=== Begin Enclosure ===

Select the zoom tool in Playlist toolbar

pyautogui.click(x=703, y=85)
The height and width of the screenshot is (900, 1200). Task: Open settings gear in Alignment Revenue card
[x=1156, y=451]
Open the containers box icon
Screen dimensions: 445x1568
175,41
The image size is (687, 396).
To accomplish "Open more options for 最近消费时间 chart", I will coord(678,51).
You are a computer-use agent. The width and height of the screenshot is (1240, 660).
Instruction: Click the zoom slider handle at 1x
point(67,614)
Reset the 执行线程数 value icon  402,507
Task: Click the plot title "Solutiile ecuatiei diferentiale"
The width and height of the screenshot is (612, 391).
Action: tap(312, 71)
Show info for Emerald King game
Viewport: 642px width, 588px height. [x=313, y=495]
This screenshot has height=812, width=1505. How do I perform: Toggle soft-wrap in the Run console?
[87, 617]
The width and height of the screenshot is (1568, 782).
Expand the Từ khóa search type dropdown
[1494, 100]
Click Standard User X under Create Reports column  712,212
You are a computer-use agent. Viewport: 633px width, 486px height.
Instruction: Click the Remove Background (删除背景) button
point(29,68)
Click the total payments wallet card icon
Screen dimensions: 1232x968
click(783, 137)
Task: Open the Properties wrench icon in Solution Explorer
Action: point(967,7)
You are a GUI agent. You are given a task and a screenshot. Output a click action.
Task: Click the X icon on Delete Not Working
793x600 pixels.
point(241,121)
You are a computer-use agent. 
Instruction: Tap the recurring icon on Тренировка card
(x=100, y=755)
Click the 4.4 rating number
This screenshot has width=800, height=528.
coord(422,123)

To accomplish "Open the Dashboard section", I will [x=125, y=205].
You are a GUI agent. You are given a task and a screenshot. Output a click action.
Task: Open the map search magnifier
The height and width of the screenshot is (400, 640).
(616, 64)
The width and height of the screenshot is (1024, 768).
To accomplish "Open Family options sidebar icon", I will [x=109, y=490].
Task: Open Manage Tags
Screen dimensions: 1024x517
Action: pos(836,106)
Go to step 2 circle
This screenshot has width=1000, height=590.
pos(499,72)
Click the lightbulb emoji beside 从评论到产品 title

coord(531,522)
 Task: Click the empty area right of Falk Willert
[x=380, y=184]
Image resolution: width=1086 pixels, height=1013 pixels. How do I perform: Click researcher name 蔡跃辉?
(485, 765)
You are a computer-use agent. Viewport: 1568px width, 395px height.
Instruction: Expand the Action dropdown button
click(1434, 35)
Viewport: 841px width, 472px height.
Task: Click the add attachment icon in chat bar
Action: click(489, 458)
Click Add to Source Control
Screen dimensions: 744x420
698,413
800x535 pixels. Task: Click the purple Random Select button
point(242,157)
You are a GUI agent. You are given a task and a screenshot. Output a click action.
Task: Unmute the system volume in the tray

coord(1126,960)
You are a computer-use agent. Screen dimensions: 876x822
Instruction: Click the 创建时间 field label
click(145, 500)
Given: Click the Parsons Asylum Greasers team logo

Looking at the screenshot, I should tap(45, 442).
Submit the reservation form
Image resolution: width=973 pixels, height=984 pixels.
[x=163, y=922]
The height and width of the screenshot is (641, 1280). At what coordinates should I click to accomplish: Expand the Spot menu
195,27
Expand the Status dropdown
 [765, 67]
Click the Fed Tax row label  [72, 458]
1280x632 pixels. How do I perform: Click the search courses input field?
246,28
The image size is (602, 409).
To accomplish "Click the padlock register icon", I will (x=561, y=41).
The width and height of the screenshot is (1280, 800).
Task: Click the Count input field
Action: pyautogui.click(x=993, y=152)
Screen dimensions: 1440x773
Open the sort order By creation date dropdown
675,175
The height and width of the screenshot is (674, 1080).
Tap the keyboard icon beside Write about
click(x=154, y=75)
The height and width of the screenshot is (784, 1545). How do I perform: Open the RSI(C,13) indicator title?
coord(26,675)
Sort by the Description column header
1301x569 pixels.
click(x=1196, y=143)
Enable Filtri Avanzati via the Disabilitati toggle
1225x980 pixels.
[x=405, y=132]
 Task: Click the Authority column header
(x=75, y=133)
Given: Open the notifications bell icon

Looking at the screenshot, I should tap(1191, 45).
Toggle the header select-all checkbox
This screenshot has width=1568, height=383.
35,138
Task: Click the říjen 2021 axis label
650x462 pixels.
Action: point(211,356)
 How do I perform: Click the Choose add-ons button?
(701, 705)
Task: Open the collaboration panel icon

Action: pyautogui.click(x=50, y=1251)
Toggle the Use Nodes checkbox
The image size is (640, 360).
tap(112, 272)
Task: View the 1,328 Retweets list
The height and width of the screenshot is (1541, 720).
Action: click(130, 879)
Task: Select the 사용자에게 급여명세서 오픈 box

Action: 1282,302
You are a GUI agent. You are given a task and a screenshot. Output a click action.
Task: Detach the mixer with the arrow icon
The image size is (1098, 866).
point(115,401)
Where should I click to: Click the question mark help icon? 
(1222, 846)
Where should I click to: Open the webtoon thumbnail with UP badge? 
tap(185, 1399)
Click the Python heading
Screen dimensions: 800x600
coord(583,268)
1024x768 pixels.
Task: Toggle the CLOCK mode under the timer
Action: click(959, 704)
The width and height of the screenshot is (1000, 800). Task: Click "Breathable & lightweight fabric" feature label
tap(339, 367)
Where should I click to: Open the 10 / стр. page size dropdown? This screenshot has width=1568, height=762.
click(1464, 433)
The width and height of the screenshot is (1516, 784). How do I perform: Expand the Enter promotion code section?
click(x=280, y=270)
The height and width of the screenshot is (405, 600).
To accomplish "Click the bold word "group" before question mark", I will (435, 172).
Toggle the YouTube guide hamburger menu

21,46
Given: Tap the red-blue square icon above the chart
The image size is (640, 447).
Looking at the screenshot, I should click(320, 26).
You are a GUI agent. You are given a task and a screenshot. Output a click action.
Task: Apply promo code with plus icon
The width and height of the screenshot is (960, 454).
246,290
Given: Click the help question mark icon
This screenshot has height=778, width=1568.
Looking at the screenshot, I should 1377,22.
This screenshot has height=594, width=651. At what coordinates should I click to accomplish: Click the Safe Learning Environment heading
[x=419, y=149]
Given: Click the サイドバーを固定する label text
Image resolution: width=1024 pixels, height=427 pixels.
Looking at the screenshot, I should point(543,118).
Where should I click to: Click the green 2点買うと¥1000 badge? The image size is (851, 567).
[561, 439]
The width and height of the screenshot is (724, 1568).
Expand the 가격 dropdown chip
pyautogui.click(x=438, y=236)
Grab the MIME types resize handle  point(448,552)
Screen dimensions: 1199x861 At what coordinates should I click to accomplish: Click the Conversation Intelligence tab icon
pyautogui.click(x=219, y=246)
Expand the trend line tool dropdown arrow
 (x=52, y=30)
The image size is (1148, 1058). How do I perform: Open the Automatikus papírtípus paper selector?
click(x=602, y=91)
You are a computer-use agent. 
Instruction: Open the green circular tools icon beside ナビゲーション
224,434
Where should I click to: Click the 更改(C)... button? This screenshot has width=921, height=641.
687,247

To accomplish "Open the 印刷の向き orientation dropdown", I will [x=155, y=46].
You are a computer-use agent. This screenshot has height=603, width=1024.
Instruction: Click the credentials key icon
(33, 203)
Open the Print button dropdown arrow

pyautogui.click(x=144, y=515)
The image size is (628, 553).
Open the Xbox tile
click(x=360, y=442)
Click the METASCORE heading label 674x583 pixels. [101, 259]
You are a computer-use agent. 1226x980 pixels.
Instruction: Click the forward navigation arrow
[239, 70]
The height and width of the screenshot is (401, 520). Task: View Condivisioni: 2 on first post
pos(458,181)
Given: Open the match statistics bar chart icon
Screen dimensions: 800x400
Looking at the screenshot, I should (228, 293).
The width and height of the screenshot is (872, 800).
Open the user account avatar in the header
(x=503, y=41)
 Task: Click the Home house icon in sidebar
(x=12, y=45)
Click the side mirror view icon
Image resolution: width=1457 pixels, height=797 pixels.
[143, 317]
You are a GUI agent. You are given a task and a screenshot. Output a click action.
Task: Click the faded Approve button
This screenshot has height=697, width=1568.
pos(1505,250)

=== End Enclosure ===

Exercise prompt
In the entries above, how many lines include the word "options"? Only the number should be given.

Written solution
2